Bartholomew 07 - An Order for Death
Page 33
‘And then they went to my room?’ asked Michael, his eyes huge in his flabby face.
Bartholomew sighed irritably. ‘I have no idea what they did next. All I can tell you is that I caught them leaving your chamber.’
‘All right, Matt,’ said Michael gently. ‘I know you are distressed by yet another unnecessary death – as am I – but that is no reason to snap at me. I am only trying to learn what happened.’
Bartholomew rubbed his hand through his hair and stared away into the darkness of the night. Michael was right: the incident had left him badly shaken. But it was his own stupidity that made him angry. He should not have tried to take on the intruders without summoning help, and he now wished he had listened to Clippesby when he had met him earlier that evening. For all his ravings, the Dominican occasionally made very astute observations, and the physician realised he should not have dismissed him so readily.

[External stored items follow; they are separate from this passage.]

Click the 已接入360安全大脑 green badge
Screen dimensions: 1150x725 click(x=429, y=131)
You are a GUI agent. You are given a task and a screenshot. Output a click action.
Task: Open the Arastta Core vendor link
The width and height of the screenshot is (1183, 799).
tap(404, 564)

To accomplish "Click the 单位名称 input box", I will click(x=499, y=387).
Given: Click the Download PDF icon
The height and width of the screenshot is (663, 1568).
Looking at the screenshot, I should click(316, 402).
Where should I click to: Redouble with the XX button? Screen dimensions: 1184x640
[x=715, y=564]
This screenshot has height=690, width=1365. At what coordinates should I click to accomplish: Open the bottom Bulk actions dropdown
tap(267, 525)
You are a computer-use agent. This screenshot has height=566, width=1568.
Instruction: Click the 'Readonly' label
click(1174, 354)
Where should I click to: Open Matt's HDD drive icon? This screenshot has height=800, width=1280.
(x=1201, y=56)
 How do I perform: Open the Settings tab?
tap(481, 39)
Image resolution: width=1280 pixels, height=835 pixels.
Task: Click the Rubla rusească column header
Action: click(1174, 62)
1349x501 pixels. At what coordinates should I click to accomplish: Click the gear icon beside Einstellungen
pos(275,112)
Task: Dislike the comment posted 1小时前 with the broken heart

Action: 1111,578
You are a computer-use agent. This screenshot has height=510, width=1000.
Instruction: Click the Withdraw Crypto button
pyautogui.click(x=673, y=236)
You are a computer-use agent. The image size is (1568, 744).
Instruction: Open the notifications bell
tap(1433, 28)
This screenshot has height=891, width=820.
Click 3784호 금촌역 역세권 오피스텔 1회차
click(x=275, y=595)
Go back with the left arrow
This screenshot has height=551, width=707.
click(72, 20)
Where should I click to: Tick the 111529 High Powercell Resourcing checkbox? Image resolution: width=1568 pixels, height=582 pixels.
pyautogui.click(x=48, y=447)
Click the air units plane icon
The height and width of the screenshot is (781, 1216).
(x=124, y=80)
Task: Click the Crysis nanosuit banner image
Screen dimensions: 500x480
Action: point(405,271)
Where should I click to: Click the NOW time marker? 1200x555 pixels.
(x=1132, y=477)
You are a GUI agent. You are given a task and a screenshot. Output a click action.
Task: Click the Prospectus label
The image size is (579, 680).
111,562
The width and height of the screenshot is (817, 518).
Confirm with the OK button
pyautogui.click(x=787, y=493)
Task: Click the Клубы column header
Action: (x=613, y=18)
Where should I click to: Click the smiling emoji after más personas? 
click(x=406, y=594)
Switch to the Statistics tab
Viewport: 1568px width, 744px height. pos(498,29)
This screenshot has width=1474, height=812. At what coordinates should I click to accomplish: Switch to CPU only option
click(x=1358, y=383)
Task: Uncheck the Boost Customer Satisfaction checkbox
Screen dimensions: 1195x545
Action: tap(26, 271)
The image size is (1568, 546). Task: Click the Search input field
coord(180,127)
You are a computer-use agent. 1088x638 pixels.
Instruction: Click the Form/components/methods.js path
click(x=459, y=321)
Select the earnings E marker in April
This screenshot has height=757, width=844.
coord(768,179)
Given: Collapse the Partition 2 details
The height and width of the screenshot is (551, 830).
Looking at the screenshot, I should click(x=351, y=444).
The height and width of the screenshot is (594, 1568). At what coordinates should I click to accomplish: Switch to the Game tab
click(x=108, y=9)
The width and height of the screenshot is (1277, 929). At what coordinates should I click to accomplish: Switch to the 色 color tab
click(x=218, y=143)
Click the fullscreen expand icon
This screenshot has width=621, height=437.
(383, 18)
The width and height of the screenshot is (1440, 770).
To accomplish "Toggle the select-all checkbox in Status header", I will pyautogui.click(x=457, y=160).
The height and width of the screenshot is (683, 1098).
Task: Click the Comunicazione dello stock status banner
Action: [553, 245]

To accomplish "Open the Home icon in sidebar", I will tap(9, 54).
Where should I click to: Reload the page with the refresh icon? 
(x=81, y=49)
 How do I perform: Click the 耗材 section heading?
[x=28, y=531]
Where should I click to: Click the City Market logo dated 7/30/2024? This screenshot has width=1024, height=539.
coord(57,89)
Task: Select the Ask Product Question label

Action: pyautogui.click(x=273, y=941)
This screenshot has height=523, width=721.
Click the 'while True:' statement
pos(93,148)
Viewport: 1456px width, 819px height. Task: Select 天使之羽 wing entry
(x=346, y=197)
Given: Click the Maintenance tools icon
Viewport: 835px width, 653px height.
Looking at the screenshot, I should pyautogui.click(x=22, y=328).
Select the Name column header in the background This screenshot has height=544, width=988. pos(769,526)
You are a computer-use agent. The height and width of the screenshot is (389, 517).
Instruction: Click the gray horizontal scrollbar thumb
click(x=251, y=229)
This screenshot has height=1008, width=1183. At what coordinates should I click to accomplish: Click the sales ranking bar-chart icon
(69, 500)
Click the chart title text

Langelee stood, grabbing Michael’s arm to steady himself. ‘Arbury is clearly beyond anything Bartholomew can do, so I commit him to your hands, Suttone. You can mount a vigil for him. Take him to the hall, though, not to the church. I do not want you leaving Michaelhouse at this hour of the night when there are killers at large.’ He turned to Bartholomew. ‘But before Suttone removes Arbury, is there anything you need to do? I know your examination of bodies in the past has helped you to identify killers.’
Bartholomew shook his head. ‘All I can tell you is that he died from a single wound to the chest, and that he bled to death.’
‘And you think this happened some time ago, because he is cold?’ clarified Langelee.
Bartholomew nodded. ‘But I cannot tell you exactly when.’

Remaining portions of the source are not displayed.